◆ **Work item**
Return every line from the records below with the string "number".

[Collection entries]

---

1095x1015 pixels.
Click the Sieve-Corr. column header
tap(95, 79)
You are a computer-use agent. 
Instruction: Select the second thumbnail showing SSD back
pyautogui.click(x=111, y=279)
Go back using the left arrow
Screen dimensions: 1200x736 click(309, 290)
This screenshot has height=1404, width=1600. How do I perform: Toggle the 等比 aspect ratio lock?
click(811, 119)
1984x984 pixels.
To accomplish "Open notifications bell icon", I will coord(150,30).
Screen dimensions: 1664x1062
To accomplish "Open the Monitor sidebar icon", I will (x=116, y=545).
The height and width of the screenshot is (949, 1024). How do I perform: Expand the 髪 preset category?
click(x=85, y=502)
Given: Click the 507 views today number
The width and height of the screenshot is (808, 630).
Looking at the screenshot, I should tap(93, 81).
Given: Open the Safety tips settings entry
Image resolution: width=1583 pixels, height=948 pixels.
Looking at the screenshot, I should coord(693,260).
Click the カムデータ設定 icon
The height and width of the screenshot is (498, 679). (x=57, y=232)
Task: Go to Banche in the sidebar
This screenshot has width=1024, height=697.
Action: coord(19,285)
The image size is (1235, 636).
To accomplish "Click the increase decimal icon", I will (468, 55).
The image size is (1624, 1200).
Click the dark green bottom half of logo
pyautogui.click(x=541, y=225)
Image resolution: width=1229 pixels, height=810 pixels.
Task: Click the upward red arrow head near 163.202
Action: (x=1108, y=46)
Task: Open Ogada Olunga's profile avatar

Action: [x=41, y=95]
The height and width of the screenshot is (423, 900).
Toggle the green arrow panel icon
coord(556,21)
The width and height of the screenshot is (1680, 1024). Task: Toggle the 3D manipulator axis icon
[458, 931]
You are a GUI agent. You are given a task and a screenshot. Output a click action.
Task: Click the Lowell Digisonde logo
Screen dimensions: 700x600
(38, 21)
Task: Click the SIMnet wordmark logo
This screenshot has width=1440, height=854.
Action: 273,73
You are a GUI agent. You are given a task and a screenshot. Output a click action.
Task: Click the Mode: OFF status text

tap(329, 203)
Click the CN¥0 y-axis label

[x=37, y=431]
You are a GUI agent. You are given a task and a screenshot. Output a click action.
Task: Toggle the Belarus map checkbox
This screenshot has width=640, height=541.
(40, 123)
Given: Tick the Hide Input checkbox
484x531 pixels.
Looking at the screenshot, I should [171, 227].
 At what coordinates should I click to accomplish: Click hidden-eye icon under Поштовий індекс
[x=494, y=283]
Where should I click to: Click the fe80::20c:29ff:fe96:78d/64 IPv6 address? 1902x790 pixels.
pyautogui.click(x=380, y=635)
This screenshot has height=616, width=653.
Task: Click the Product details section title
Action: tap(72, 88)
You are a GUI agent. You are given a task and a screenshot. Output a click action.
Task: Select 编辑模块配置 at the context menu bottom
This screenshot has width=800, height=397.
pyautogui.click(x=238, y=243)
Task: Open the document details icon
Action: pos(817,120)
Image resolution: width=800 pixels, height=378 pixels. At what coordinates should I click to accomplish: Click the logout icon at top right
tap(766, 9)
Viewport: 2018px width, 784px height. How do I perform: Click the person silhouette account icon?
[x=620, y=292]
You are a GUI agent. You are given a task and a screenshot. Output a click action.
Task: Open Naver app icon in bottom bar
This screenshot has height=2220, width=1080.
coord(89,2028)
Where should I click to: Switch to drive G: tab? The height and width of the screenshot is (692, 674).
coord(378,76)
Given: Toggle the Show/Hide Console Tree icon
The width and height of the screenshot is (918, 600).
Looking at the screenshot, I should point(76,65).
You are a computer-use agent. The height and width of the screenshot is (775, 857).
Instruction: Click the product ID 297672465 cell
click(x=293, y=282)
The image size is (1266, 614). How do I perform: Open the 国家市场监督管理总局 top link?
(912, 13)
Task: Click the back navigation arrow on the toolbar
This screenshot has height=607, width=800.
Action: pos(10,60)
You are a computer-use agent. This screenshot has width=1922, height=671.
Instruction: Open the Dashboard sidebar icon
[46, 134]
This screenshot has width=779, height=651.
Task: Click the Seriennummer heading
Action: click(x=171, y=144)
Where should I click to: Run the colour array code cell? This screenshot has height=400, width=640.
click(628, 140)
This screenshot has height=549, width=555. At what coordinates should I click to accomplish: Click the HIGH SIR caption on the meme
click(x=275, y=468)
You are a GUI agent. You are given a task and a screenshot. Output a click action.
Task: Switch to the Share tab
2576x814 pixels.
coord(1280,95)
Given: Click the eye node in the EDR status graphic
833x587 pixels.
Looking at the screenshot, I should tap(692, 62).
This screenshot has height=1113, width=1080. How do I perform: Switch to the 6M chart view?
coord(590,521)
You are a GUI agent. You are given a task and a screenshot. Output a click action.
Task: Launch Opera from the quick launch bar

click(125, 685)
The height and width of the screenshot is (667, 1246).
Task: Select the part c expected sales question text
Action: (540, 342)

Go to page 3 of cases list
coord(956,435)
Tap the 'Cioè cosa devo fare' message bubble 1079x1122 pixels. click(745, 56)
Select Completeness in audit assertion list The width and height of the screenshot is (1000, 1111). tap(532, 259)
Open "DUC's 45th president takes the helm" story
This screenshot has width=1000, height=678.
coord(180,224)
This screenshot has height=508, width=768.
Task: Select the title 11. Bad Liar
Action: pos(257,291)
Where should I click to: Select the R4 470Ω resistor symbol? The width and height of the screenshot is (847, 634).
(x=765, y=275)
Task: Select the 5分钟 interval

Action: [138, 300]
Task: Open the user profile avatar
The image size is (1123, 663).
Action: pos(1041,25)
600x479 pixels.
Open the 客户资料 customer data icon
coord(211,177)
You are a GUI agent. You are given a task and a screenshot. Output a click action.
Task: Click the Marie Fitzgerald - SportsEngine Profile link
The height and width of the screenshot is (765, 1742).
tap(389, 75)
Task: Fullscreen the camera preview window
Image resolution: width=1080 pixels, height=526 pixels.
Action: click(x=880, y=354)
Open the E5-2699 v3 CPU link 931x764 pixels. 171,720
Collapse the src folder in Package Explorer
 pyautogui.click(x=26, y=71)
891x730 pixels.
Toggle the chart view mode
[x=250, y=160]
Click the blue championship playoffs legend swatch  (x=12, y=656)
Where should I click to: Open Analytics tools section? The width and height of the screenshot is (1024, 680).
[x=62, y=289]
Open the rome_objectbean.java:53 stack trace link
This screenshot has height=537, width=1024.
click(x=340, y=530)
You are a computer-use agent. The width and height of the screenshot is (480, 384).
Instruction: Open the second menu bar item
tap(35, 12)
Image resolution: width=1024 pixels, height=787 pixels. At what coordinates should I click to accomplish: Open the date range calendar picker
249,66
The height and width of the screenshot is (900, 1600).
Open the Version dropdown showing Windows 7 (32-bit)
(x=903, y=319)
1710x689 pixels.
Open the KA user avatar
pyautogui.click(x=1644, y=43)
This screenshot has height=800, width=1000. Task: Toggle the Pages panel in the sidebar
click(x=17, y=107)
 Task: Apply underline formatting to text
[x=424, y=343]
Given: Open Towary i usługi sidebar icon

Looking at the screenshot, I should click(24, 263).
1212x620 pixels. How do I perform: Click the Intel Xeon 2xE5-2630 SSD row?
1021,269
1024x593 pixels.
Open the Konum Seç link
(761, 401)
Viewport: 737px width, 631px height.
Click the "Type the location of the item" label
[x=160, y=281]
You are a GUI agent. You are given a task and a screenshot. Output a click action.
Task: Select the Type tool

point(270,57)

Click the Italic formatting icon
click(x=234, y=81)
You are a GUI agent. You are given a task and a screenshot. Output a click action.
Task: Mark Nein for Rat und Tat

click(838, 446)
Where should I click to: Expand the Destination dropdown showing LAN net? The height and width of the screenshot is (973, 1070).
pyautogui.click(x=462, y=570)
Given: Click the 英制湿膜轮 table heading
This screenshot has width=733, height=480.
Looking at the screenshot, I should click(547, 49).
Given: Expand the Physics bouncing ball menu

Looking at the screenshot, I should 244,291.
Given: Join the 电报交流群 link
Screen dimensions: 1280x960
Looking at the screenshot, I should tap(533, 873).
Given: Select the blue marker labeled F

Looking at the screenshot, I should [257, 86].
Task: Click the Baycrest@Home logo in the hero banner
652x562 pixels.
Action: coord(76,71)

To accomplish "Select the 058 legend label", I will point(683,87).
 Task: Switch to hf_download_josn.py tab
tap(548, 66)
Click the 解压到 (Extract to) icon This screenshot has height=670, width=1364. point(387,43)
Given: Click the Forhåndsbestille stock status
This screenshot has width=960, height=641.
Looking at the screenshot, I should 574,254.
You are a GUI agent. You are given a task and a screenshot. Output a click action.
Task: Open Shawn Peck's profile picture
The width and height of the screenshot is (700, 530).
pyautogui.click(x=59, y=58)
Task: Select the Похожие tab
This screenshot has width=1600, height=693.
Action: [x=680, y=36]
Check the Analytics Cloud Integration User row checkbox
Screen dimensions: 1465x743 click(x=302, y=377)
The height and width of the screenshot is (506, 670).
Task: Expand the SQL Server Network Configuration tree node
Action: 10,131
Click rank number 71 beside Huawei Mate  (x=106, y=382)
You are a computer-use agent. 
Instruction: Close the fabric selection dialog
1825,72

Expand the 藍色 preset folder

---

◆ **Task solution**
Given: Click the 507 views today number
Click rank number 71 beside Huawei Mate  (x=106, y=382)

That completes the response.